Members of the tumor necrosis factor receptor (TNFR) superfamily have an important role in the induction of cellular signals resulting in cell growth, differentiation and death. TNFR-1 recruits and assembles a signaling complex containing a number of death domain (DD)-containing proteins, including the adaptor protein TRADD and the serine/threonine kinase RIP, which mediates TNF-induced NF-kappa B activation. RIP also recruits caspase-2 to the TNFR-1 signaling complex via the adaptor protein RAIDD, which contains a DD and a caspase-recruiting domain (CARD). Here, we have identified a RIP-like kinase, termed CARDIAK (for CARD-containing interleukin (IL)-1 beta converting enzyme (ICE) associated kinase), which contains a serine/threonine kinase domain and a carboxy-terminal CARD. Overexpression of CARDIAK induced the activation of both NF-kappa B and Jun N-terminal kinase (JNK).
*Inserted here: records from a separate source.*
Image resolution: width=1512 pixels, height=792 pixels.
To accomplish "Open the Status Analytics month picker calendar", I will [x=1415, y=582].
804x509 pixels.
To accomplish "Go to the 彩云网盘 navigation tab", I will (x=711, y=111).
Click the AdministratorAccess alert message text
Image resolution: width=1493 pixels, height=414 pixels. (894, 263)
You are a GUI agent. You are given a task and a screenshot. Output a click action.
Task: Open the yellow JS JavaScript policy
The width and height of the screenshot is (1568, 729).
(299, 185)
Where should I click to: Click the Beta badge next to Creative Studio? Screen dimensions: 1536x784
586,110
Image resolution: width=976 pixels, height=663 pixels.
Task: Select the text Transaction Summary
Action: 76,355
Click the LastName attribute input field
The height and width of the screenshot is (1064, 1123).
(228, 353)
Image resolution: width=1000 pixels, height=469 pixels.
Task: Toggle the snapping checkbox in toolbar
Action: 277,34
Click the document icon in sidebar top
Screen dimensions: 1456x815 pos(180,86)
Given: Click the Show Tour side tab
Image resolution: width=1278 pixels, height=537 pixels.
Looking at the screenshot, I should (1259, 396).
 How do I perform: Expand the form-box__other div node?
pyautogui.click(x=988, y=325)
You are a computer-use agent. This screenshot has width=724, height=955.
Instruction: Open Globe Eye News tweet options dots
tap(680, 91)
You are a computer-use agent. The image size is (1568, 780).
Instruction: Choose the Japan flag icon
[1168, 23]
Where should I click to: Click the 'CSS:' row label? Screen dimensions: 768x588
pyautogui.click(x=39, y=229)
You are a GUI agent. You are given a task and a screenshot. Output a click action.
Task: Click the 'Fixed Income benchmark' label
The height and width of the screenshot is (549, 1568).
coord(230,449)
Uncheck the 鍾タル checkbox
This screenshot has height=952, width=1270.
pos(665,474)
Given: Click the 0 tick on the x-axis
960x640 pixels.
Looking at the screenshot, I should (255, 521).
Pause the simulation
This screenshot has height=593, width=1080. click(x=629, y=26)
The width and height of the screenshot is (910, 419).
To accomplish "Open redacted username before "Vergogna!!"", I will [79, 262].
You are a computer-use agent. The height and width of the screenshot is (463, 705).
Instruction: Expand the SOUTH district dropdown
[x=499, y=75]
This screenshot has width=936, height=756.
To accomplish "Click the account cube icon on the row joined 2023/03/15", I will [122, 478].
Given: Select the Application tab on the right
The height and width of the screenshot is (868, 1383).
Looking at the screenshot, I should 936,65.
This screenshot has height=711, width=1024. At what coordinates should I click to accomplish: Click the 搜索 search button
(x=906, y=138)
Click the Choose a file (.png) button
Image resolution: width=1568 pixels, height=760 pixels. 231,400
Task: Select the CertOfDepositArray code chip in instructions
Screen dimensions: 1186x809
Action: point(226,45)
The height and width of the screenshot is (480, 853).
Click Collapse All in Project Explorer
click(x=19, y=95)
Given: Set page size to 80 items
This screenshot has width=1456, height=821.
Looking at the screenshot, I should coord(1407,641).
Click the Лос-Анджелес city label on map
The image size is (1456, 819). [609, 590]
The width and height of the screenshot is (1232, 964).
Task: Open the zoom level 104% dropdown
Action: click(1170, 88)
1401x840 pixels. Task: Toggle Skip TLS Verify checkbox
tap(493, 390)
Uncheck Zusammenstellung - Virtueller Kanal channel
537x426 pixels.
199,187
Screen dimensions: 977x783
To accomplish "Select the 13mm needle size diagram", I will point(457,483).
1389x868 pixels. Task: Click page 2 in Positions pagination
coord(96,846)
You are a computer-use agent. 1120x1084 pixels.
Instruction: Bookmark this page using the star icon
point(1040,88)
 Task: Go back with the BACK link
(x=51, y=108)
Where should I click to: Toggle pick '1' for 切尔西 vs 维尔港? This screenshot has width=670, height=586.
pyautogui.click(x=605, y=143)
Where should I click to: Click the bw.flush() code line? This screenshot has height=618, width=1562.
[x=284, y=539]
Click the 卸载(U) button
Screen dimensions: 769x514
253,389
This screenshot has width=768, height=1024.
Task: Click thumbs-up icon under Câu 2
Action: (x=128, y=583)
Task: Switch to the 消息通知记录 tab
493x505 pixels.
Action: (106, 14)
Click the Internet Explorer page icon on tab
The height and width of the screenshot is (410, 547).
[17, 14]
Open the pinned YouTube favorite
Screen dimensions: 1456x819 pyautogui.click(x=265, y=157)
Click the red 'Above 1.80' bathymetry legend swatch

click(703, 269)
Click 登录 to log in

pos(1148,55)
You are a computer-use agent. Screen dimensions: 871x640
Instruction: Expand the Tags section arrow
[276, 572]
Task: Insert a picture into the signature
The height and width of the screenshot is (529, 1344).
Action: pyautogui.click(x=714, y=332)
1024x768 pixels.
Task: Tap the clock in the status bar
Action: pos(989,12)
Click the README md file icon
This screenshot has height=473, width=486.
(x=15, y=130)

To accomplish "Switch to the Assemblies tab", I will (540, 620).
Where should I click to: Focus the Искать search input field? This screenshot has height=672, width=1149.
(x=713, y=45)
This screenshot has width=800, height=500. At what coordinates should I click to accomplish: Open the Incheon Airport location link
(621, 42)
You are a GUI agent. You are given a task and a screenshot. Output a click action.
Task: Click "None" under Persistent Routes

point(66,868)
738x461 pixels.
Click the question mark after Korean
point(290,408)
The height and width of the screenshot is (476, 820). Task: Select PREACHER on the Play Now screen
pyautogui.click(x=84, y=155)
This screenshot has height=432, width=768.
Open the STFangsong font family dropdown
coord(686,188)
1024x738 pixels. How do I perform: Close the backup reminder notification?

CARDIAK interacted with the TNFR-associated factors TRAF-1 and TRAF-2, and a dominant-negative form of TRAF-2 inhibited CARDIAK-induced NF-kappa B activation. Interestingly, CARDIAK specifically interacted with the CARD of caspase-1 (previously known as ICE), and this interaction correlated with the processing of pro-caspase-1 and the formation of the active p20 subunit of caspase-1. Together, these data suggest that CARDIAK may be involved in NF-kappa B/JNK signaling and in the generation of the proinflammatory cytokine IL-1 beta through activation of caspase-1.